C. The owner’s basis in an S Corporation is increased by the owner’s share of profits and decreased by the owner’s share of losses. It is not affected by any bank loans increased or decreased by the corporation. It is only increased by direct loans made to the corporation by the owner.
Carson owned 40% of the outstanding stock of a C corporation. During a tax year, the corporation reported $400,000 in taxable income and distributed a total of $70,000 in cash dividends to its shareholders. Carson accurately reported $28,000 in gross income on Carson’s individual tax return. If the corporation had been an S corporation and the distributions to the owners had been proportionate, how much income would Carson have reported on Carson’s individual return?
a. $132,000 b. $28,000 c. $188,000 d. $160,000
D.
S Corporations work in a similar fashion to partnerships. The income is passed through to the shareholder and included in taxable income whether or not it is actually distributed. Therefore, Carson will report 40% of the $400,000 taxable income, or $160,000. The $28,000 distribution will not affect the taxable income, but will reduce Carson’s basis in the S Corporation stock.
Which of the following activities regularly carried out by an exempt organization will not result in unrelated business income?
a. The sale of a trade association of publications used as course materials for the association's seminars, which are oriented towards its members. b. The sale of laundry services by an exempt hospital to other hospitals. c. The sale of heavy-duty appliances to senior citizens by an exempt senior citizens center. d. Accounting and tax services performed by a local chapter of a labor union for its members.
A. I chose D. I saw the word “labor union” and thought that automatically meant it was not considered unrelated business income.
HOWEVER, the rule is: “Income from labor unions (and agricultural or horticultural organizations) used to establish a retirement home, hospital or similar exclusive use facilities.”
The organizational test to qualify a public service charitable entity as tax exempt requires the articles of organization to:
I.Limit the purpose of the entity to the charitable purpose.
II.State that an information return should be filed annually with the Internal Revenue Service.
a. Neither I nor II.
b. II only.
c. I only.
d. Both I and II.
C. I chose D. It’s important to note that not all tax-exempt organizations need to file an information return.

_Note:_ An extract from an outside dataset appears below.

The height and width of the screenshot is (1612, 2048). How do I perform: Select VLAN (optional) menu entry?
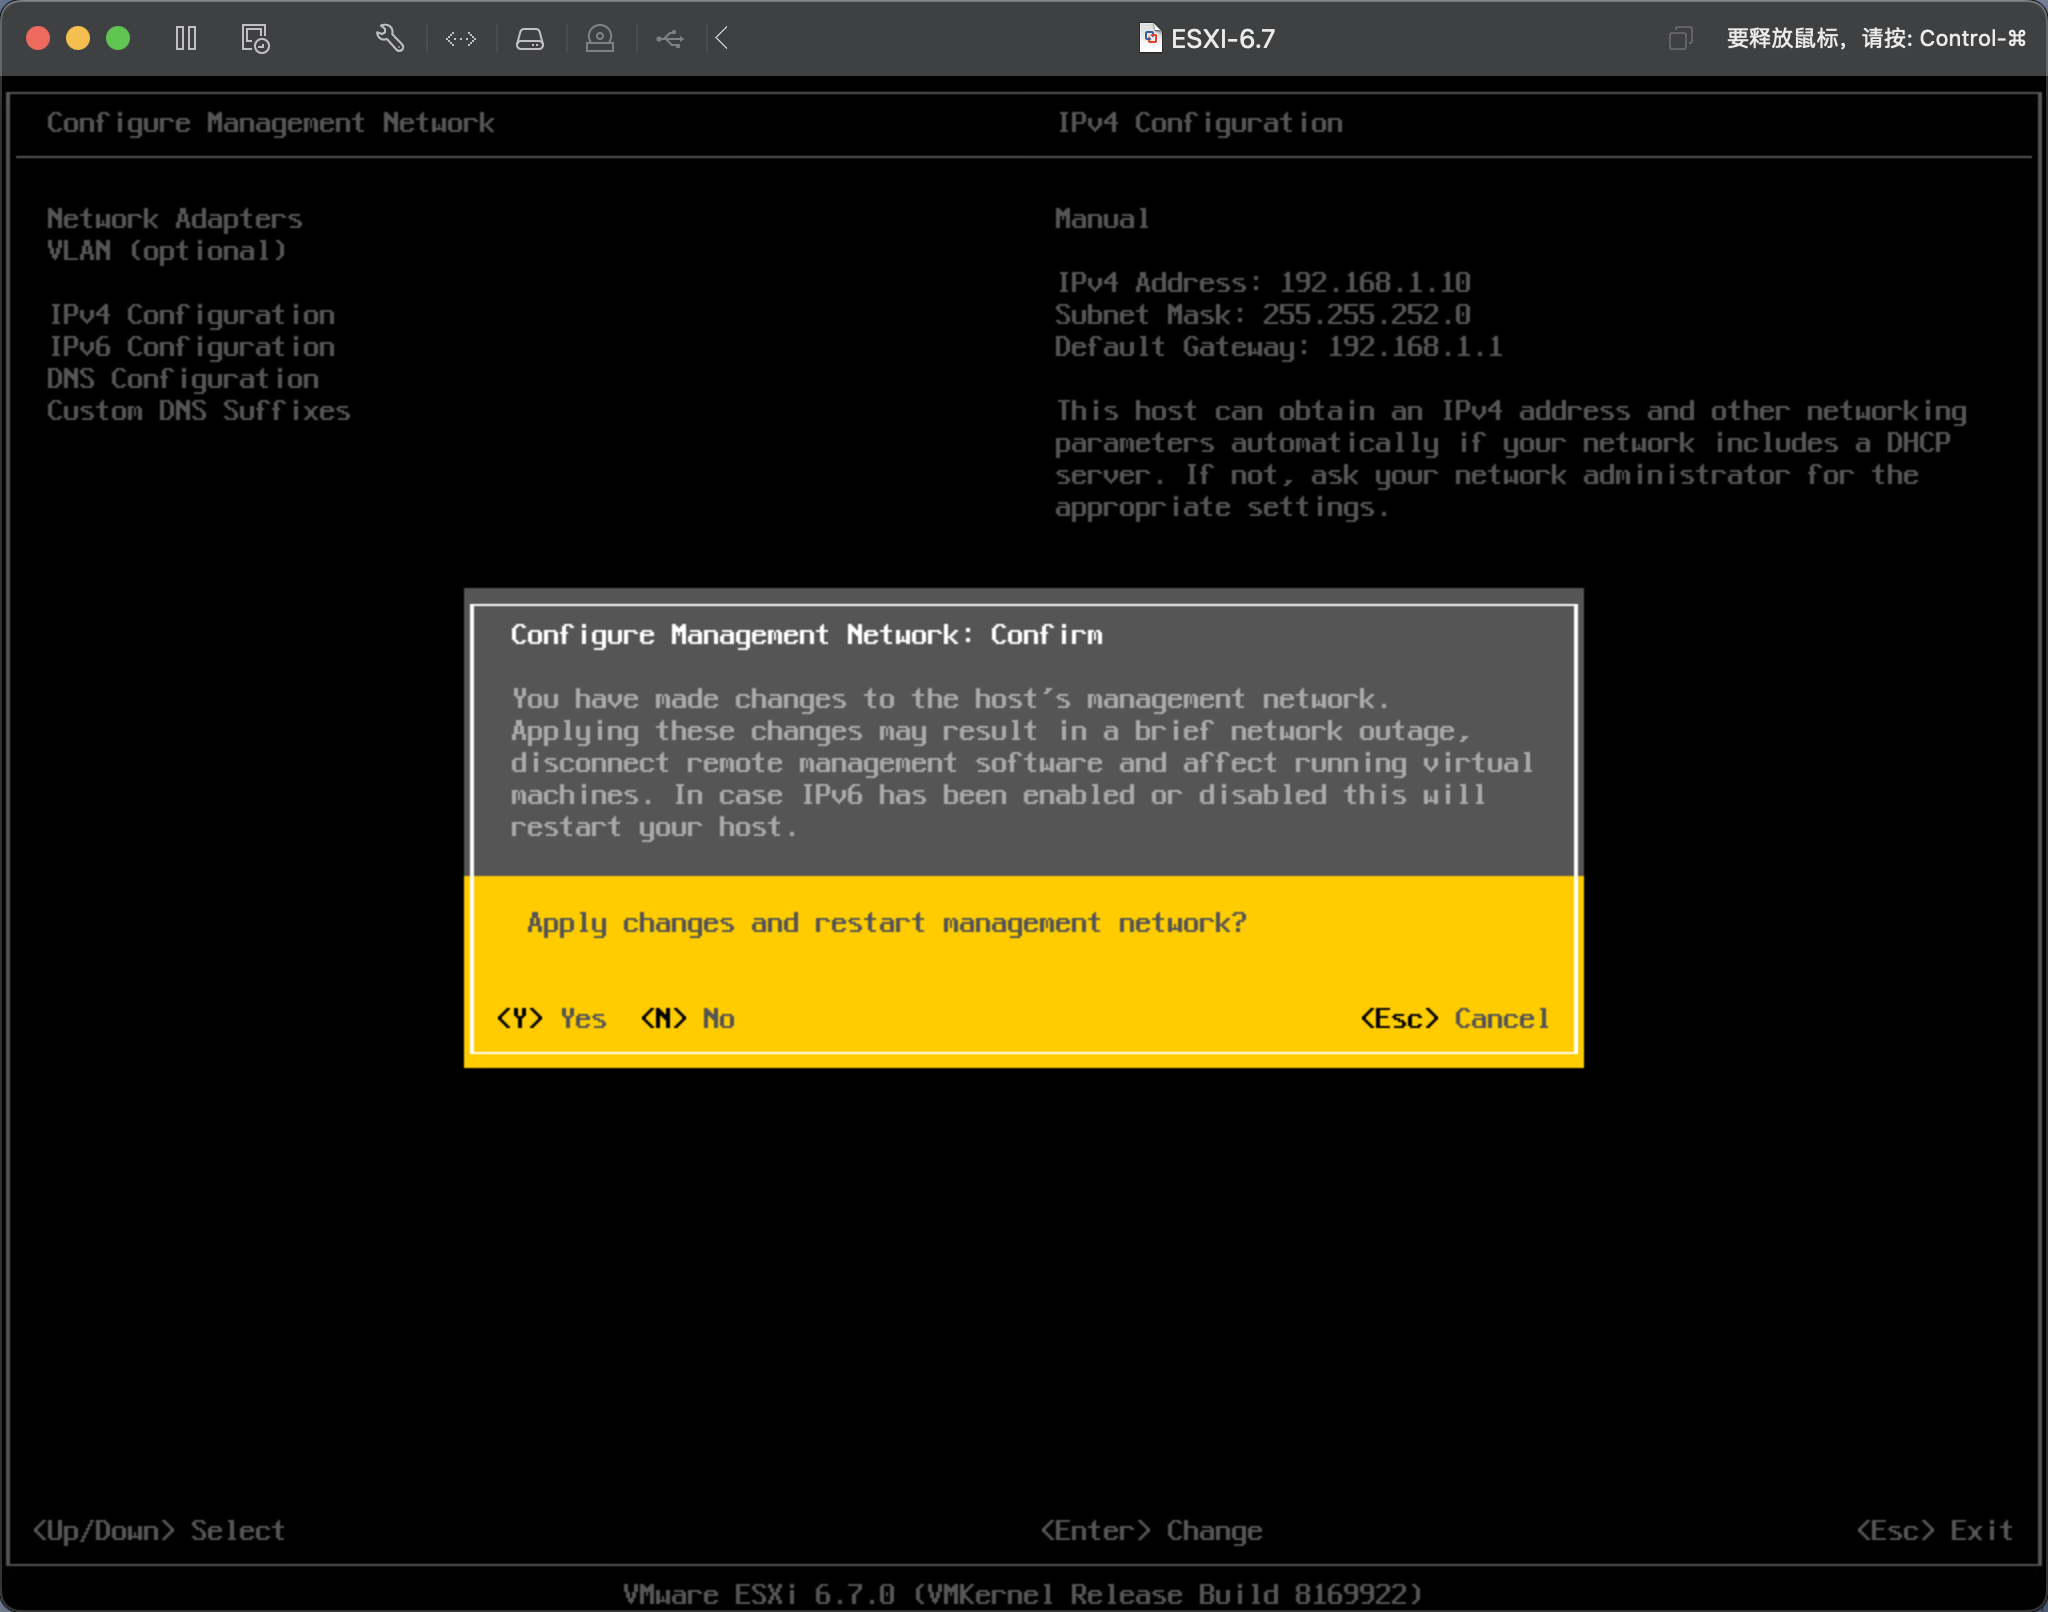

A computer is purchased on March 30th for $100,000. Other furniture was purchased in November for $80,000. What is the MACRS life, convention used and the depreciation amount for the computer?
5 years, mid-quarter because more than 40% of the assets were bought int he fourth quarter. Still use the first quarter thought to calculate the depreciation. $100,000 * .35
A computer was purchased for the amount of $45,000 in March year 1. No other assets were purchased that year. It was sold on Feb. 2 of year three (the current year). What is the MACRS life, convention used and the depreciation amount for the computer (in the current year)?
MACRS 5 year. Half life convention. $4,320.
The half life convention is only built into the table at the year of purchase, so when determining depreciation on the year of sale, we have to divide the percentage amount by 1/2 before multiplying.
45,000 * 9.6%
An accrual basis C Corporation has a preliminary taxable loss of $40,000 without $5,000 charitable contributions or $10,000 in dividends received from a 15% owned domestic corporation. What is the amount of taxable income (loss) in line 30 on the Form 1120?
($37,000) The charitable contribution deduction is the lesser of the amount of the charitable contribution OR 10% of taxable income. However, you can’t take a charitable contribution when the taxable income is negative. The DRD is calculated without regard to the NOL deduction, any capital loss carrybacks and the domestic production activities deduction. It does take into account the charitable contributions, but in this case we don’t have any.